◆ Work to complete
Repeat the entries shown below with every word and mark intact.

◆ Provided records
--------------------

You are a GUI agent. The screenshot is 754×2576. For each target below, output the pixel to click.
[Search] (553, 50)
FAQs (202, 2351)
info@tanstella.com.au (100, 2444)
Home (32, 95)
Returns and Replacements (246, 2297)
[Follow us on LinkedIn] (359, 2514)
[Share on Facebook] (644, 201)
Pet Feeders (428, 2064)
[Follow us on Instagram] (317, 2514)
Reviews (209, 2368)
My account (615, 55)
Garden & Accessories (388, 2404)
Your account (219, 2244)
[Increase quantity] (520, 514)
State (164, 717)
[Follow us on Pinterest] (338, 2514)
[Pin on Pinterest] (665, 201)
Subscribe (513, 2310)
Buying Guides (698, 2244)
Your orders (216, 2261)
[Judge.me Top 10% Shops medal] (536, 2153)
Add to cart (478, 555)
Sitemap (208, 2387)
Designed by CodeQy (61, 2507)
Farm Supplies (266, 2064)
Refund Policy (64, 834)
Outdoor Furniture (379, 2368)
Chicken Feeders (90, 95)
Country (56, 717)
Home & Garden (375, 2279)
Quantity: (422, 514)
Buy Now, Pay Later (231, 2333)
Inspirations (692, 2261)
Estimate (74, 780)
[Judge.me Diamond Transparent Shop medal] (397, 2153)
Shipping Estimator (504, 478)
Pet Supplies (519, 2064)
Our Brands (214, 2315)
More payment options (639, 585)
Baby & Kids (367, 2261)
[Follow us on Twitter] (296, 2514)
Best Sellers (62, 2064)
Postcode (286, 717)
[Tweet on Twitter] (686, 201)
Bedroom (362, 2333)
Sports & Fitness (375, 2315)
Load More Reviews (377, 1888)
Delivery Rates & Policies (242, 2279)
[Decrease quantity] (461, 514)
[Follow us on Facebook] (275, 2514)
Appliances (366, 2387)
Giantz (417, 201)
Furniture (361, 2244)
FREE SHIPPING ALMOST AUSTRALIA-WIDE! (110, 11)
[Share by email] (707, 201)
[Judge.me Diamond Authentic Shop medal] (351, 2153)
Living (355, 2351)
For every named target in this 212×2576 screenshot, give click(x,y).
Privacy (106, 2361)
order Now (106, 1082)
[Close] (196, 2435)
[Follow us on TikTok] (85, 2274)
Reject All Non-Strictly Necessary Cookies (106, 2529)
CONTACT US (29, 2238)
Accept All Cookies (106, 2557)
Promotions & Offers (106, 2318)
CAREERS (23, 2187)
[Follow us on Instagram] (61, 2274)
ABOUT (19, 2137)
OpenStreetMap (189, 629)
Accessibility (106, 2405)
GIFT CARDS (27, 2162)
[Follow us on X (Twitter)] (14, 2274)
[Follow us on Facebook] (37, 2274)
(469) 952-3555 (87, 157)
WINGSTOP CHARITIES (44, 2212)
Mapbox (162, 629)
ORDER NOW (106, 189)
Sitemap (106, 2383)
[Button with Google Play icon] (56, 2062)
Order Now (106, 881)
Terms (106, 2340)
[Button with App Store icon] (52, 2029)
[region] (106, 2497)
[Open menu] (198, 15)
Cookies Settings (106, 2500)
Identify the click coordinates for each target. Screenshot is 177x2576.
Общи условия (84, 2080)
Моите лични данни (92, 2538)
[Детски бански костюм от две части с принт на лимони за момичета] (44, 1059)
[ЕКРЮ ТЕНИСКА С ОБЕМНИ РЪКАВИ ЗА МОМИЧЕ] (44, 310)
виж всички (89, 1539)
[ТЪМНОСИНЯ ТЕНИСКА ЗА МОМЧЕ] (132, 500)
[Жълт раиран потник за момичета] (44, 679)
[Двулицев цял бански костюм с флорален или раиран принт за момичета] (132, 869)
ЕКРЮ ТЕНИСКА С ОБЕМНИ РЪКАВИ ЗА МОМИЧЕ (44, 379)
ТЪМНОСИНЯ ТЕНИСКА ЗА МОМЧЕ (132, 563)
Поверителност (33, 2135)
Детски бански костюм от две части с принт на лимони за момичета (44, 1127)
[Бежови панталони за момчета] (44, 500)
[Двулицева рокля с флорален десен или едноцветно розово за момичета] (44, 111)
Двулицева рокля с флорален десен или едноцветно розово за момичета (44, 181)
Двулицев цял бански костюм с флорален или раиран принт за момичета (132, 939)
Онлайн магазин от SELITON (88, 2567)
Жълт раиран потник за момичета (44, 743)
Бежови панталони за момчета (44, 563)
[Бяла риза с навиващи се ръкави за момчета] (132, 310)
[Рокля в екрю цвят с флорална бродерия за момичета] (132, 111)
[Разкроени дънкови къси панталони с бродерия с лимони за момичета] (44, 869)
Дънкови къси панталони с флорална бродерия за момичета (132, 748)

--------------------

◆ Output for this task
You are a GUI agent. The screenshot is 754×2576. For each target below, output the pixel to click.
[Search] (553, 50)
FAQs (202, 2351)
info@tanstella.com.au (100, 2444)
Home (32, 95)
Returns and Replacements (246, 2297)
[Follow us on LinkedIn] (359, 2514)
[Share on Facebook] (644, 201)
Pet Feeders (428, 2064)
[Follow us on Instagram] (317, 2514)
Reviews (209, 2368)
My account (615, 55)
Garden & Accessories (388, 2404)
Your account (219, 2244)
[Increase quantity] (520, 514)
State (164, 717)
[Follow us on Pinterest] (338, 2514)
[Pin on Pinterest] (665, 201)
Subscribe (513, 2310)
Buying Guides (698, 2244)
Your orders (216, 2261)
[Judge.me Top 10% Shops medal] (536, 2153)
Add to cart (478, 555)
Sitemap (208, 2387)
Designed by CodeQy (61, 2507)
Farm Supplies (266, 2064)
Refund Policy (64, 834)
Outdoor Furniture (379, 2368)
Chicken Feeders (90, 95)
Country (56, 717)
Home & Garden (375, 2279)
Quantity: (422, 514)
Buy Now, Pay Later (231, 2333)
Inspirations (692, 2261)
Estimate (74, 780)
[Judge.me Diamond Transparent Shop medal] (397, 2153)
Shipping Estimator (504, 478)
Pet Supplies (519, 2064)
Our Brands (214, 2315)
More payment options (639, 585)
Baby & Kids (367, 2261)
[Follow us on Twitter] (296, 2514)
Best Sellers (62, 2064)
Postcode (286, 717)
[Tweet on Twitter] (686, 201)
Bedroom (362, 2333)
Sports & Fitness (375, 2315)
Load More Reviews (377, 1888)
Delivery Rates & Policies (242, 2279)
[Decrease quantity] (461, 514)
[Follow us on Facebook] (275, 2514)
Appliances (366, 2387)
Giantz (417, 201)
Furniture (361, 2244)
FREE SHIPPING ALMOST AUSTRALIA-WIDE! (110, 11)
[Share by email] (707, 201)
[Judge.me Diamond Authentic Shop medal] (351, 2153)
Living (355, 2351)
For every named target in this 212×2576 screenshot, give click(x,y).
Privacy (106, 2361)
order Now (106, 1082)
[Close] (196, 2435)
[Follow us on TikTok] (85, 2274)
Reject All Non-Strictly Necessary Cookies (106, 2529)
CONTACT US (29, 2238)
Accept All Cookies (106, 2557)
Promotions & Offers (106, 2318)
CAREERS (23, 2187)
[Follow us on Instagram] (61, 2274)
ABOUT (19, 2137)
OpenStreetMap (189, 629)
Accessibility (106, 2405)
GIFT CARDS (27, 2162)
[Follow us on X (Twitter)] (14, 2274)
[Follow us on Facebook] (37, 2274)
(469) 952-3555 (87, 157)
WINGSTOP CHARITIES (44, 2212)
Mapbox (162, 629)
ORDER NOW (106, 189)
Sitemap (106, 2383)
[Button with Google Play icon] (56, 2062)
Order Now (106, 881)
Terms (106, 2340)
[Button with App Store icon] (52, 2029)
[region] (106, 2497)
[Open menu] (198, 15)
Cookies Settings (106, 2500)
Identify the click coordinates for each target. Screenshot is 177x2576.
Общи условия (84, 2080)
Моите лични данни (92, 2538)
[Детски бански костюм от две части с принт на лимони за момичета] (44, 1059)
[ЕКРЮ ТЕНИСКА С ОБЕМНИ РЪКАВИ ЗА МОМИЧЕ] (44, 310)
виж всички (89, 1539)
[ТЪМНОСИНЯ ТЕНИСКА ЗА МОМЧЕ] (132, 500)
[Жълт раиран потник за момичета] (44, 679)
[Двулицев цял бански костюм с флорален или раиран принт за момичета] (132, 869)
ЕКРЮ ТЕНИСКА С ОБЕМНИ РЪКАВИ ЗА МОМИЧЕ (44, 379)
ТЪМНОСИНЯ ТЕНИСКА ЗА МОМЧЕ (132, 563)
Поверителност (33, 2135)
Детски бански костюм от две части с принт на лимони за момичета (44, 1127)
[Бежови панталони за момчета] (44, 500)
[Двулицева рокля с флорален десен или едноцветно розово за момичета] (44, 111)
Двулицева рокля с флорален десен или едноцветно розово за момичета (44, 181)
Двулицев цял бански костюм с флорален или раиран принт за момичета (132, 939)
Онлайн магазин от SELITON (88, 2567)
Жълт раиран потник за момичета (44, 743)
Бежови панталони за момчета (44, 563)
[Бяла риза с навиващи се ръкави за момчета] (132, 310)
[Рокля в екрю цвят с флорална бродерия за момичета] (132, 111)
[Разкроени дънкови къси панталони с бродерия с лимони за момичета] (44, 869)
Дънкови къси панталони с флорална бродерия за момичета (132, 748)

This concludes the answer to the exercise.